I’ve really been trying to stay out of this one. I really have. Mostly because everyone, and I do mean everyone, has this story covered. While mainstream media, in stories like this, were concentrating on where to place blame, whether nasty sites like wikileaks are legal (while dutifully linking the prurient details) and whether Ms. Palin was a victim or villian (how about just clueless), the Security Bloggers Network, yea the entire blogoshere, has been alight with posts about what we can learn from this incident and how to make sure this doesn’t happen to you. Kindred spirit Alan Shimel even weighs in with words of advice and consolation for Ms. Palin.

So what’s the most important takeaway from this ugly, yet amusing, incident? That Yahoo!’s email security policies suck? I’m guessing that Alan would answer that with a resounding “yes!“ (albeit more emphatically and certainly more colorfully). Or is it that all web-based email services’ security sucks? Or maybe that there is a vast left-wing conspiracy to discredit our lovely GOP VP wannabee? (Oh! – I like that one).

Not to minimize or criticize the excellent analysis and advice proffered by fellow security bloggers, I think the most important takeaway was this:

Security is about managing risk. First you identify the assets that are exposed, then determine the threats that those assets will be exposed to, and finally determine how best to to manage that risk. This was yet another, albeit high profile, case of poorly managed risk.

Does Yahoo!’s mail security, particularly their password reset mechanism, introduce threats? Of course. Same with Google Mail or Hotmail. Can these threats be mitigated? Of course. Is it safe for me to use webmail? Ah, now we get to the question, however obliquely, that we should have asked first. So lets start at the beginning shall we?

1. What is the benefit received from a web-based email/calendar/contacts system?
2. What are the information assets that would be exposed?
3. What are the threats to those assets?
4. How can those threats be mitigated?
5. Given the value of the exposed assets, can the threats be mitigated sufficiently such that the risk can be accepted?
6. Do the benefits outweigh the cost in money and risk?

So if I’m me (which I was last time I checked) I would get a great deal of benefit from an online system like Yahoo! (disclaimer: I don’t actually use Yahoo!, I use something else), since I like to be connected everywhere and I make a point of keeping my work and personal stuff well separated.

In my case, the information assets that are exposed by my webmail are intentionally minimal. No important numbers or addresses and minimal Personally Identifiable Information.

The major threat to my assets is exposure due to data breach, with the most likely vector being a compromised password.

I’ve already written a blog entry about password security and I also use some of the stuff outlined here.

The value of my exposed information assets is pathetically low – my family weekend plans or my personal address list are, sadly, valuable only to me. So any common sense mitigation I can put in place will definitely make the effort required to compromise my data a very poor investment indeed.

Therefore, the convenience of having my todo list available on my iPhone far outweighs the risk of that data being exposed.
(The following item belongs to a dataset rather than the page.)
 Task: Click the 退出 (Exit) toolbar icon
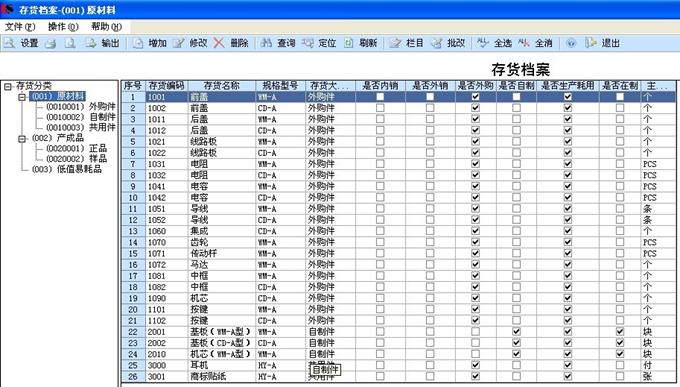591,43
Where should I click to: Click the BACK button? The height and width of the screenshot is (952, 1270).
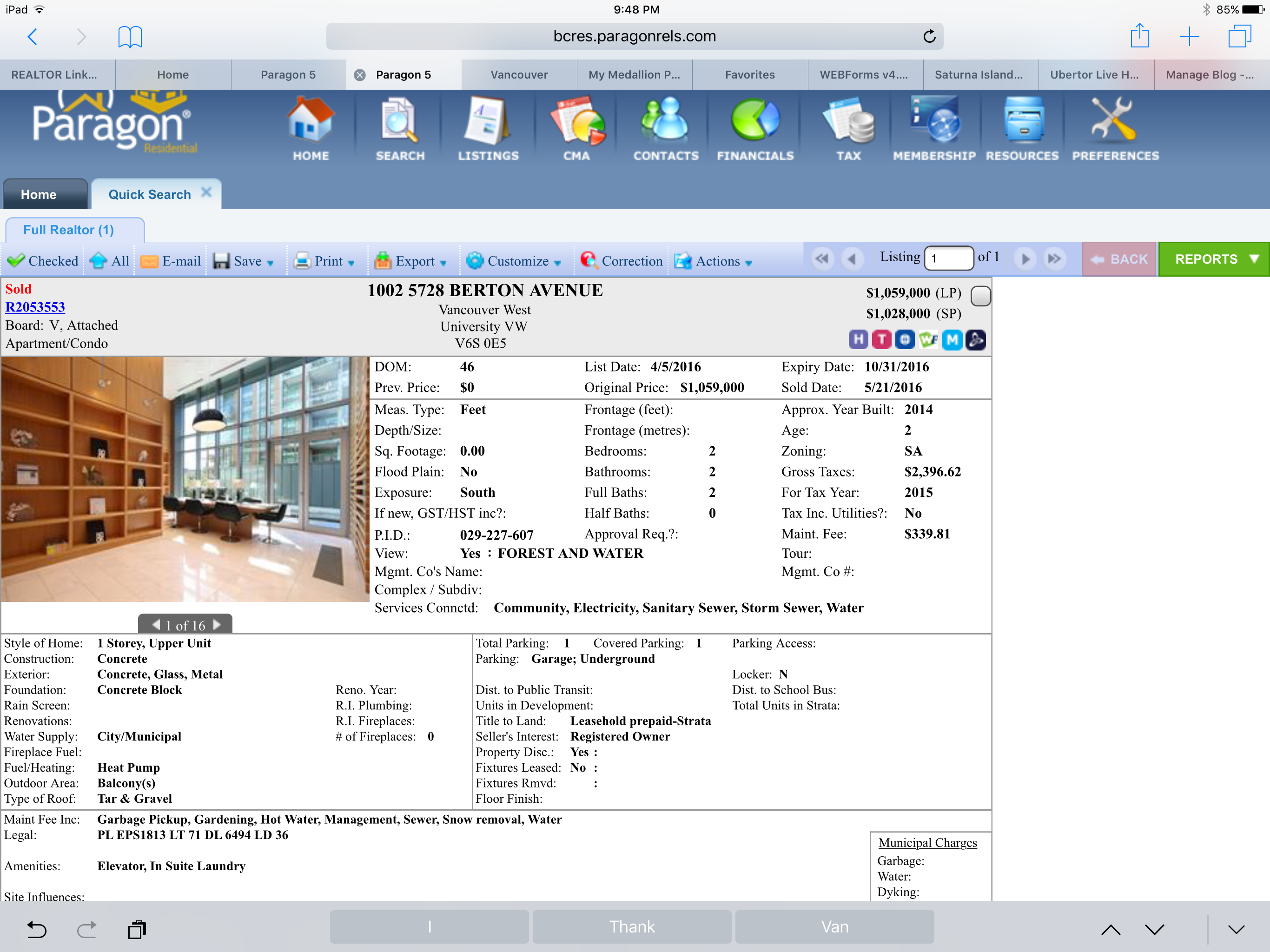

But then I’m not the Governor of Alaska and a vice presidential candidate. Ms. Palin should have gotten to #2 and started hearing all kinds of alarms going off. Barring that (hey, she only recently became a celebrity – er… high profile person) the answer to #5 is “no!” (actually “HELL, NO!“). Particularly since the data identified in #2 was not hers to risk – some of it belonged to the people of the sovereign state of Alaska. I can safely say that were I to expose my employer’s data via a personal online account, no matter what precautions I took and regardless if it were actually compromised, I would be fired. Immediately. Walked right out the door. And rightly so.

I’m pretty sure I wouldn’t get promoted to Vice President.